Shigetaka Shimodaira
Shinshu University Hospital, Japan
Title: Dendritic cell-based cancer immunotherapy
Biography
Biography: Shigetaka Shimodaira
Abstract
Despite the significant recent advances in the therapeutics for cancer, it still remains extremely difficult to treat advanced cancers with organ involvement and distant metastasis. A manufacturing technology for antigen-presenting cell (APC)-based immunotherapy is being developed, with active dendritic cell (DC), the most potent APCs of the immune system, being under investigation for therapeutic vaccination against cancer for strong induction of the T cells against tumor antigens. The ex vivo technique is being developed for DC-based cancer vaccination, most of which is the preparation of autologous mature monocyte-derived DCs derived from apheresis of patients’ blood. Cancer vaccine therapies are principally attributed to the presence of tumor-associated antigens. Wilms tumor 1 (WT1), an attractive target antigen widely expressed in every cancer, sarcoma, and leukemia, has been shown to the most potent cancer-associated antigens for immunotherapy.

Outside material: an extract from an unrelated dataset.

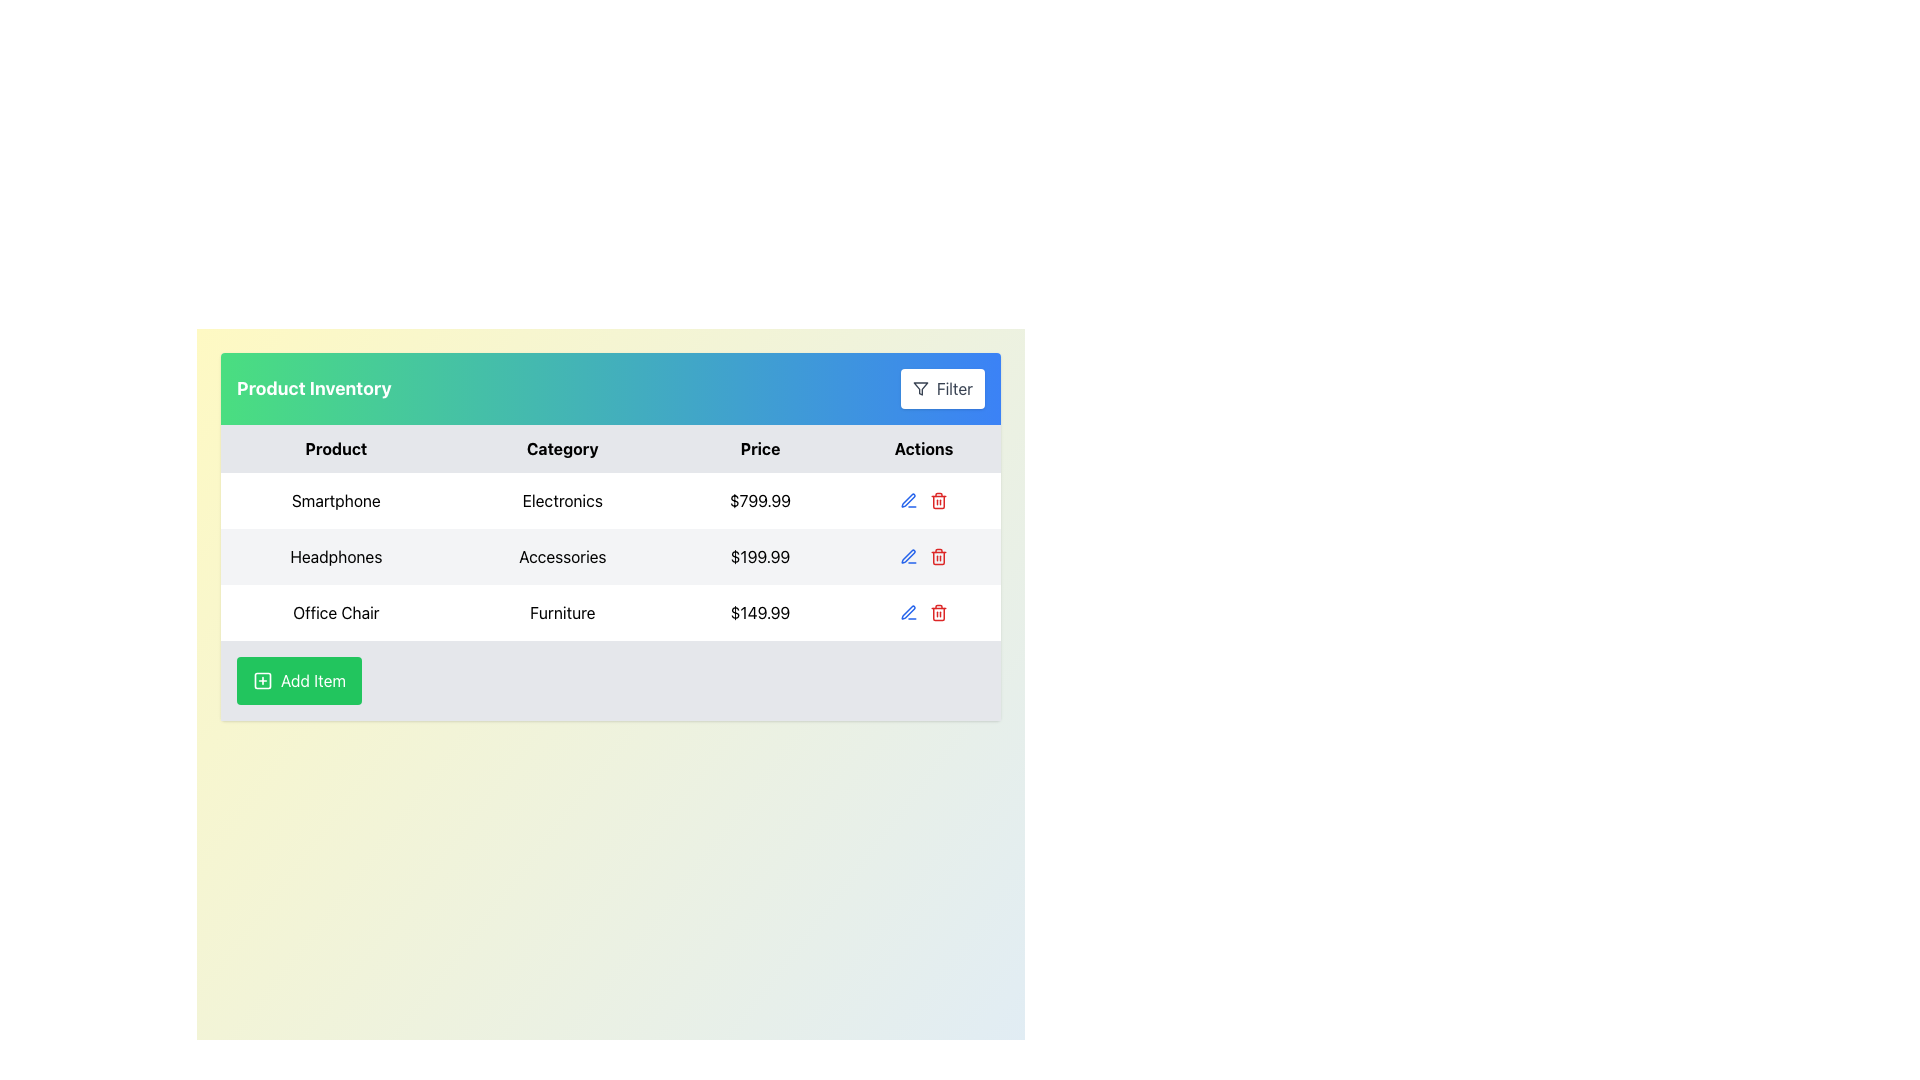 This screenshot has height=1080, width=1920. Describe the element at coordinates (759, 500) in the screenshot. I see `the Text Display showing the price '$799.99' located in the third cell of the first row under the 'Price' column, aligned with the 'Smartphone' product row` at that location.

DC vaccine loaded with HLA class I/II–restricted WT1 peptides may be potentially strong therapeutic activity against cancers. DC-based immunotherapy targeting WT1 was indicated to be safe and feasible for the management of advanced cancers including pancreas, lung, and ovary, exhibiting ‘delayed separation’ curve in some patients. The vaccination would be feasible option even for patients with malignant brain tumor and acute leukemia after hematopoietic stem cell transplantation to control minimum residual disease. In future, the blockade of immune checkpoints in combination with DC-vaccination would be promising therapeutic strategies to activate therapeutic anti-tumor immunity for advanced cancers and hematological malignancies.